> _Task details_
Answer these questions from the text below on Baha al-Dawla:
1. Who was Baha al-Dawla's father?
2. By what year had Baha al-Dawla established his supremacy over the Buyid confederation?
3. Who helped Samsam al-Dawla suppress the rebellion of Asfar ibn Kurdawayh?

> _Provided passage_
Amir of Fars and Kerman
- Reign: 998–1012
- Predecessor: Samsam al-Dawla
- Successor: Qawam al-Dawla (in Kerman) Sultan al-Dawla (in Fars)
- Born: 971
- Died: December 22, 1012 Arrajan
- Issue: Qawam al-Dawla Sultan al-Dawla Musharrif al-Dawla Jalal al-Dawla
- Father: Adud al-Dawla
- Religion: Twelver Shia Islam

= Baha al-Dawla =

Amir of Iraq from 988 to 1012

Abu Nasr Firuz Kharshadh (أبو نصر فيروز خوارشاذ; died December 22, 1012), better known by his laqab of Baha al-Dawla (بهاء الدوله) was the Buyid amir of Iraq (988–1012), along with Fars and Kerman (998–1012). His early reign was dominated by struggles with his rival relatives over control of the western Persian provinces, but by 998 he managed to establish his supremacy over the Buyid confederation. His reign nevertheless saw the increasing encroachment of neighbouring powers on Buyid territory, and marks the beginning of the decline of the Buyids' power. He was the third son of 'Adud al-Dawla.

== Early life ==
In 986, a Dailamite officer named Asfar ibn Kurdawayh rebelled against the ruler of Iraq, Samsam al-Dawla, and changed his allegiance to Sharaf al-Dawla. However, Asfar quickly changed his mind, and declared allegiance to the latter's other brother Abu Nasr Firuz Kharshadh, who was shortly given the honorific epithet of "Baha' al-Dawla." However, Samsam al-Dawla, with the aid of Fuladh ibn Manadhar, suppressed the rebellion, and imprisoned Baha al-Dawla. Samsam al-Dawla shortly made peace with Sharaf al-Dawla, and agreed to release Baha al-Dawla. Sharaf al-Dawla shortly betrayed Samsam al-Dawla, conquered Iraq, and had him imprisoned in a fortress.

> _Stored data_
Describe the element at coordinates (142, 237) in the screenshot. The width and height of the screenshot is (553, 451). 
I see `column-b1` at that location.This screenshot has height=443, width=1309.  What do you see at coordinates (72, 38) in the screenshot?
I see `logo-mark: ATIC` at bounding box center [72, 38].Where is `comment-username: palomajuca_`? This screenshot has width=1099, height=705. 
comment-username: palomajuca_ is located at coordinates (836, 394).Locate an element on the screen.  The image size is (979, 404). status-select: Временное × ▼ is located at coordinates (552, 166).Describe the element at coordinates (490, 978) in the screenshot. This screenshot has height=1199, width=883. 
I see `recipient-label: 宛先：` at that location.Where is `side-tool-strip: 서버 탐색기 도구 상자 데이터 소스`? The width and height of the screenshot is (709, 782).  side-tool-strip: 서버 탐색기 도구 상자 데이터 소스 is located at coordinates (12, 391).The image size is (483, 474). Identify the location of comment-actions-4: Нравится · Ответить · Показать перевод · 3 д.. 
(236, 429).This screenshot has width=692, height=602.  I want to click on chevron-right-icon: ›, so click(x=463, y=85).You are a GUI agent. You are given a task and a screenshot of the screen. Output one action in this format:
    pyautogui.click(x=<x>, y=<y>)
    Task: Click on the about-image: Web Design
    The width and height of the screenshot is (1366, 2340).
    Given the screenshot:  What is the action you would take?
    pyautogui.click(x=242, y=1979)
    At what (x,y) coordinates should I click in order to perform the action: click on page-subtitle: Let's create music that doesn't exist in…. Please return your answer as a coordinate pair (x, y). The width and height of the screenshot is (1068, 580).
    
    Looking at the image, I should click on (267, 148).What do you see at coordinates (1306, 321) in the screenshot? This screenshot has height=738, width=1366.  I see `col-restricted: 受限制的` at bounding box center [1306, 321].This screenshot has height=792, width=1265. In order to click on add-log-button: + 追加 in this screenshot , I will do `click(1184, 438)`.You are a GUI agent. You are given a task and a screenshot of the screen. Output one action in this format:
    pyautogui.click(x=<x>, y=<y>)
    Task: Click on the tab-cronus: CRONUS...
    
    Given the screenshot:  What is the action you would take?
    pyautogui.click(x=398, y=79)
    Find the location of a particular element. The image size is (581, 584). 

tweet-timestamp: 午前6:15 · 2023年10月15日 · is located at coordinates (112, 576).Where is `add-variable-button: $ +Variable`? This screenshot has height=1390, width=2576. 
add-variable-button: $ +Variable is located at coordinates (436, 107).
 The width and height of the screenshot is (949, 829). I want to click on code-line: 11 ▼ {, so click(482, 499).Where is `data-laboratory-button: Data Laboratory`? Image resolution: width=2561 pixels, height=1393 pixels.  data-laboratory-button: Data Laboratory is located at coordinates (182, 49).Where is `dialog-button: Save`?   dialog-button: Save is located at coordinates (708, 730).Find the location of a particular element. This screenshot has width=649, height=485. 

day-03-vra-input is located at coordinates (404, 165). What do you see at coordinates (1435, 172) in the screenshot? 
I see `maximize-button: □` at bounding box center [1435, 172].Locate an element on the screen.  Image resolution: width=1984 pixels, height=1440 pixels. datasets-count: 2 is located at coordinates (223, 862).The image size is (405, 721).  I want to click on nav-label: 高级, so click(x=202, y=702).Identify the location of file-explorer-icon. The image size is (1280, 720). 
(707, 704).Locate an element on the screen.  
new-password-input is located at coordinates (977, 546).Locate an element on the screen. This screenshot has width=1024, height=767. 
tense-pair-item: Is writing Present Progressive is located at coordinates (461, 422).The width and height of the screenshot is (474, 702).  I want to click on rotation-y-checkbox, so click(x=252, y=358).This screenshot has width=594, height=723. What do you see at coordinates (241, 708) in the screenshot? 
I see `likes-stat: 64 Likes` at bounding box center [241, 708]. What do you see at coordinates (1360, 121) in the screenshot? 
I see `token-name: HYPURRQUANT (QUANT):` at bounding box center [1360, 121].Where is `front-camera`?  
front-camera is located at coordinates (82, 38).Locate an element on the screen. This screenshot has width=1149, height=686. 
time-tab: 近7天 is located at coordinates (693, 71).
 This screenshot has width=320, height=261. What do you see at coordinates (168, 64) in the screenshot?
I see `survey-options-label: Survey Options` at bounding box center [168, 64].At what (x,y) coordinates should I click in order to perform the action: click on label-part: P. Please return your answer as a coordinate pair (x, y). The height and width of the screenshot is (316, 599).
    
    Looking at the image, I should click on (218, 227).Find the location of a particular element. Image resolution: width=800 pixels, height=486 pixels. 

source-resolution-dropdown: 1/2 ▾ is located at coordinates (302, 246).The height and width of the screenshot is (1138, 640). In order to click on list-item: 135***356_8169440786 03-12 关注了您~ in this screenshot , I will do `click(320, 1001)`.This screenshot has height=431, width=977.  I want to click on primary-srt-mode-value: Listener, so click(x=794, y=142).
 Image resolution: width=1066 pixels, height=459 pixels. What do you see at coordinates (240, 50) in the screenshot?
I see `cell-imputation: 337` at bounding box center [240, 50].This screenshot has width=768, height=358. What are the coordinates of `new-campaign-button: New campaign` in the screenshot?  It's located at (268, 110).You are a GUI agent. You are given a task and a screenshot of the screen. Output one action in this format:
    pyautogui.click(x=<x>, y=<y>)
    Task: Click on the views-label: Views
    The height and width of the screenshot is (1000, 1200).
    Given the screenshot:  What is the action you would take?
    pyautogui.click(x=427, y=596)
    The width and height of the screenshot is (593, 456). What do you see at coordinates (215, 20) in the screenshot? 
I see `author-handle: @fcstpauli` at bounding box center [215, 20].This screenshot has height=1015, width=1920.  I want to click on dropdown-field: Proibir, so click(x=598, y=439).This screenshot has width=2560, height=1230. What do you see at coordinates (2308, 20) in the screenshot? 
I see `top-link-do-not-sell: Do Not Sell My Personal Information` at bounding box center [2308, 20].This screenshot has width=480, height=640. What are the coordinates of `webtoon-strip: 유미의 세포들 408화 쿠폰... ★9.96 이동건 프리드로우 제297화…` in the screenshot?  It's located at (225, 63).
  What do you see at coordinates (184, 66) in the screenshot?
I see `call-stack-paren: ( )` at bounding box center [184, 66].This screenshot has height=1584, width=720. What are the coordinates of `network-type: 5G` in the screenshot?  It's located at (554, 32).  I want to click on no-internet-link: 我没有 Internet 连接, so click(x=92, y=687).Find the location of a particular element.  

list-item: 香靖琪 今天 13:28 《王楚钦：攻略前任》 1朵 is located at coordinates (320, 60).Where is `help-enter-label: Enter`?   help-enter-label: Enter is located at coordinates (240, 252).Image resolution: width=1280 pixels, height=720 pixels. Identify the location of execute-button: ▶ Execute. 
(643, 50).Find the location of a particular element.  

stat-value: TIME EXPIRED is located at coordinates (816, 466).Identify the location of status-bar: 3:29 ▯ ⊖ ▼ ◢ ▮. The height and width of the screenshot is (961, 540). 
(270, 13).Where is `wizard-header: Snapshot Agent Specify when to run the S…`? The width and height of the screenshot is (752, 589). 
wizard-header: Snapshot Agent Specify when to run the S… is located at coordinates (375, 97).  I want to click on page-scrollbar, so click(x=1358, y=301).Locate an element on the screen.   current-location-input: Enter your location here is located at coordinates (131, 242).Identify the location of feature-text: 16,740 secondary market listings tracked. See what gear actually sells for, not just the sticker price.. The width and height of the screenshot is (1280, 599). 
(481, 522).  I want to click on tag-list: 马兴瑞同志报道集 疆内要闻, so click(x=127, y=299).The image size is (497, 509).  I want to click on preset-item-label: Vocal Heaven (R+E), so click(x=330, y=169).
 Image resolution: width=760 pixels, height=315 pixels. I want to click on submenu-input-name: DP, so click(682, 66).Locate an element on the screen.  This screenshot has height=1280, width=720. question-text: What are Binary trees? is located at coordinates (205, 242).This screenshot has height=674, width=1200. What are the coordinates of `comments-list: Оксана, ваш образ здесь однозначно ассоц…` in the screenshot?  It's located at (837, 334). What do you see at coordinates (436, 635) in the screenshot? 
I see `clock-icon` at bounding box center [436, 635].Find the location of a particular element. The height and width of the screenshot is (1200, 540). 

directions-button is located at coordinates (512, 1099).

> _Answer below_
1. Adud al-Dawla
2. 998
3. Fuladh ibn Manadhar